The Slave Dancer Read online

Page 3

“Do you know why you are employed on this ship?”

  “To play my fife for kings,” I answered.

  “Did you hear that, First!” the Captain cried. “That’s Purvis-talk, ain’t it? I’d know it anywhere. It was Purvis told you that, wasn’t it?”

  “Yes, Captain,” I said.

  “Purvis is an Irish bucket,” the thin man said reflectively as though he’d only just thought of it himself.

  “Well, now, listen, you miserable pygmy!”

  “I will, Captain.”

  Without a word of warning, the little man snatched me up in his arms, held me fast to his chest and bit my right ear so hard I screamed. He set me down instantly, and I would have fallen to the deck if the thin man hadn’t yanked me up by my bruised arm.

  “He answers too fast, Spark,” said the Captain, “but that may teach him!”
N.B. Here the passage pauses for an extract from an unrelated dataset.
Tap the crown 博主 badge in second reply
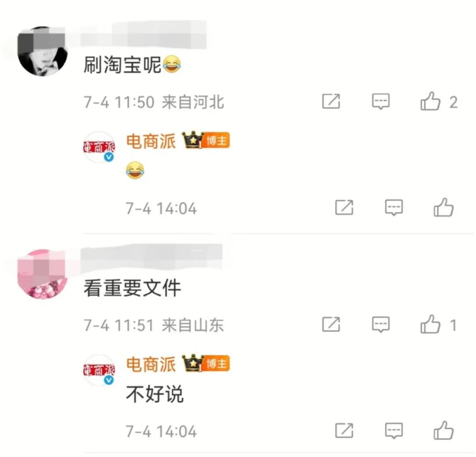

  The thin man gave me a shake and let me loose, saying, “Yes, Captain, he answers much too fast.”

  “We are sailing to Africa,” said the Captain, looking over my head, in a voice altogether different from the one with which he had been speaking. He was suddenly, insanely, calm. I wiped the blood from my neck and tried to concentrate on what he was saying.

  We were sailing to Africa, the Captain repeated with a lofty gesture of his hand. And this fast little clipper would keep us safe not only from the British, but from any other misguided pirates who would try to interfere in the lucrative and God-granted trade of slaves. He, Captain Cawthorne, would purchase as many slaves as possible from the barracoon in Why dah, exchanging for them both money, $10 a head, and rum and tobacco, and returning via the island of São Tomé to Cuba where the slaves would be sold to a certain Spaniard. The ship would then return to Charleston with a hold full of molasses, and the whole voyage would take—with any luck at all—four months.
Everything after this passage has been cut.